• [Description of the task]:
Beginning with the first entry, restate the data word for word and leave out the images.

• [Data excerpts]:
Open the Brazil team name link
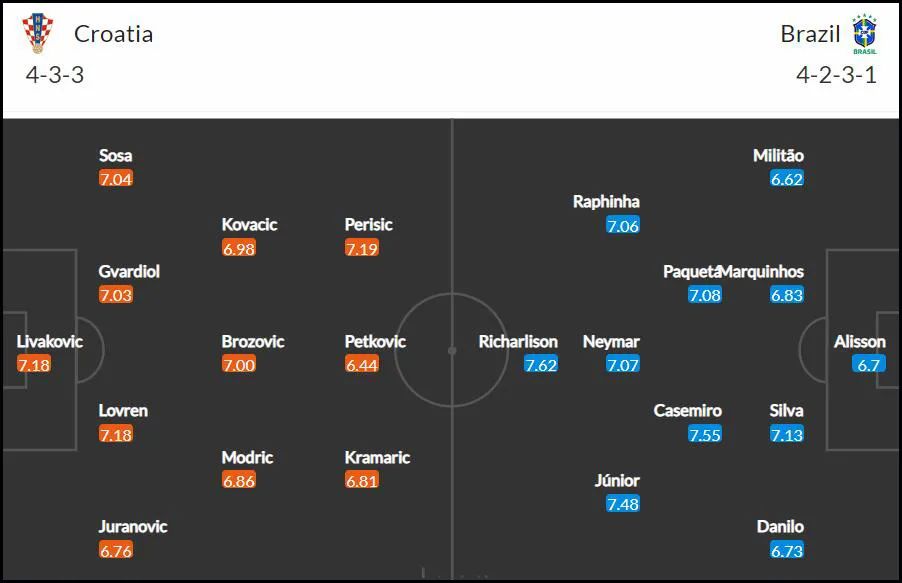The image size is (902, 583). [x=810, y=34]
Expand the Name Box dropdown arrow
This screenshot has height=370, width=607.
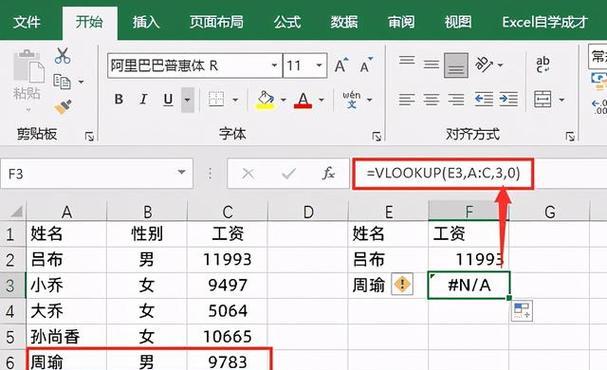(x=181, y=173)
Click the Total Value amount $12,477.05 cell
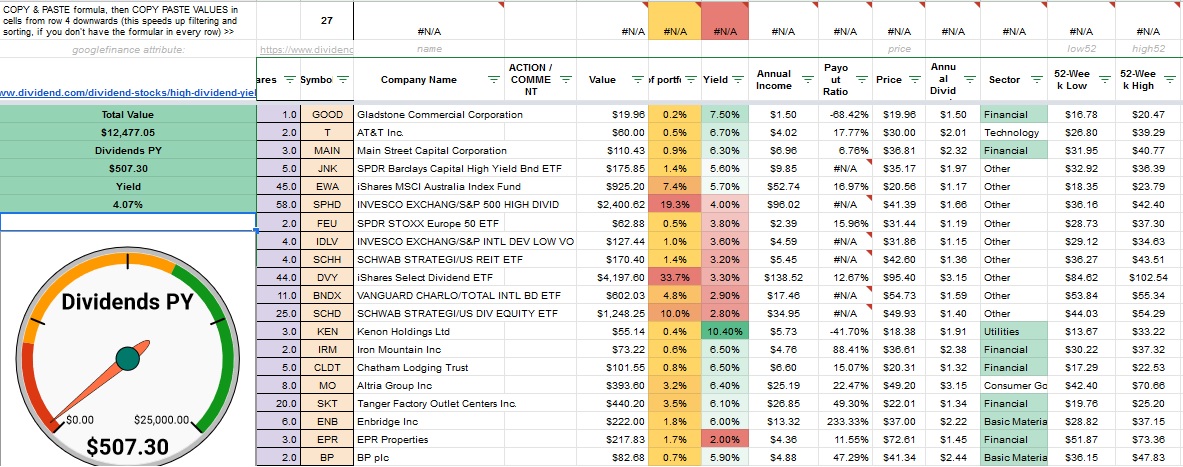 point(128,133)
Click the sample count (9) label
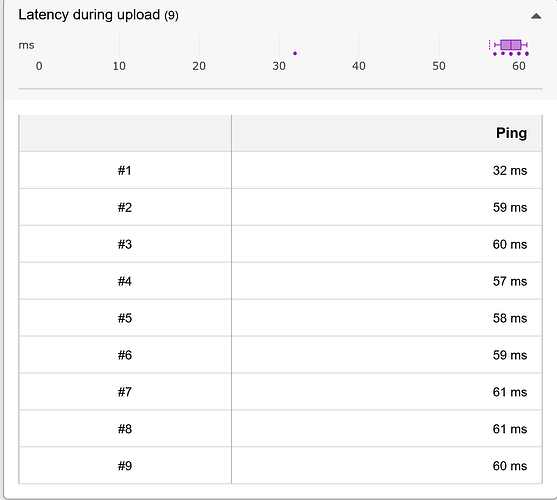This screenshot has width=557, height=500. [x=171, y=16]
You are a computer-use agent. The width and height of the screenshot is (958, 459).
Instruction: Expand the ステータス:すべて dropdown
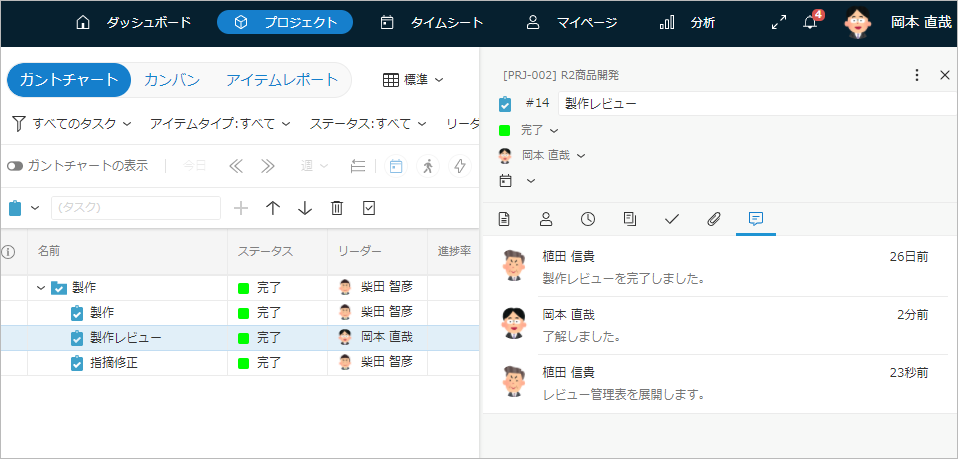tap(368, 124)
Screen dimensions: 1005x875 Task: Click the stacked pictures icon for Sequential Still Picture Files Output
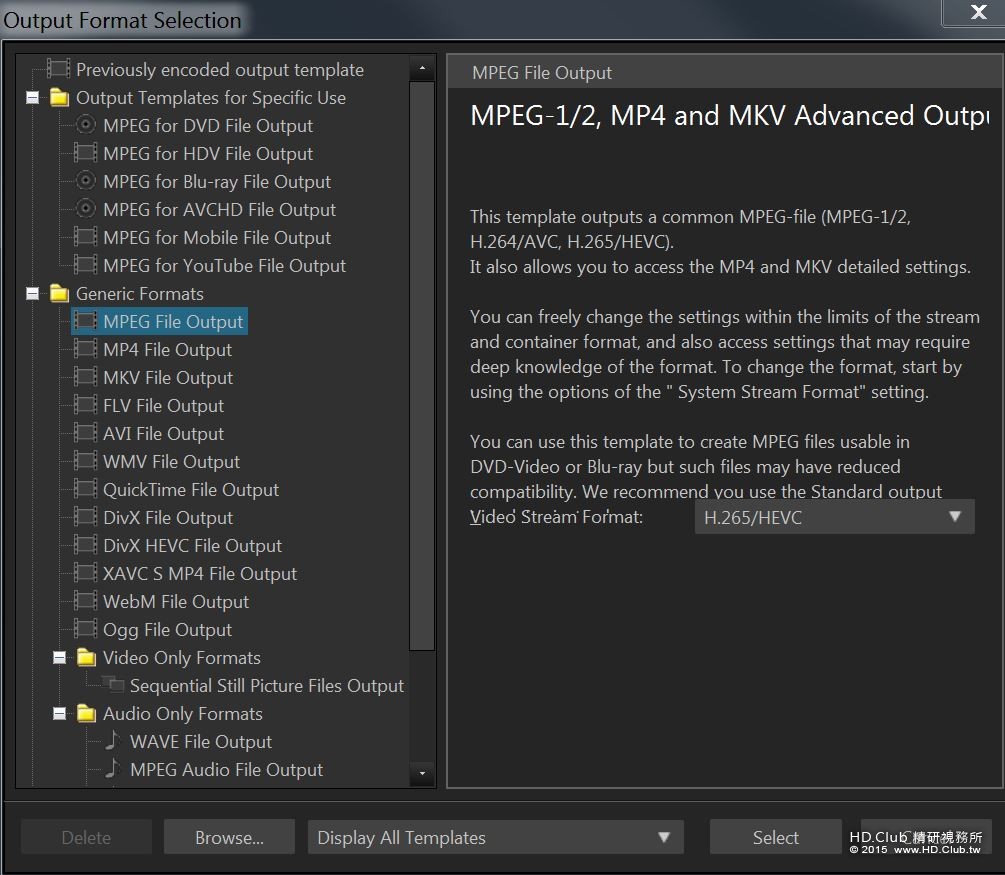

• [Response for this exercise]:
Open the Brazil team name link
The image size is (902, 583). [x=810, y=34]
Expand the Name Box dropdown arrow
This screenshot has height=370, width=607.
(x=181, y=173)
Click the Total Value amount $12,477.05 cell
 point(128,133)
Click the sample count (9) label
This screenshot has width=557, height=500. [x=171, y=16]
You are a computer-use agent. The width and height of the screenshot is (958, 459).
Instruction: Expand the ステータス:すべて dropdown
tap(368, 124)
Screen dimensions: 1005x875 Task: Click the stacked pictures icon for Sequential Still Picture Files Output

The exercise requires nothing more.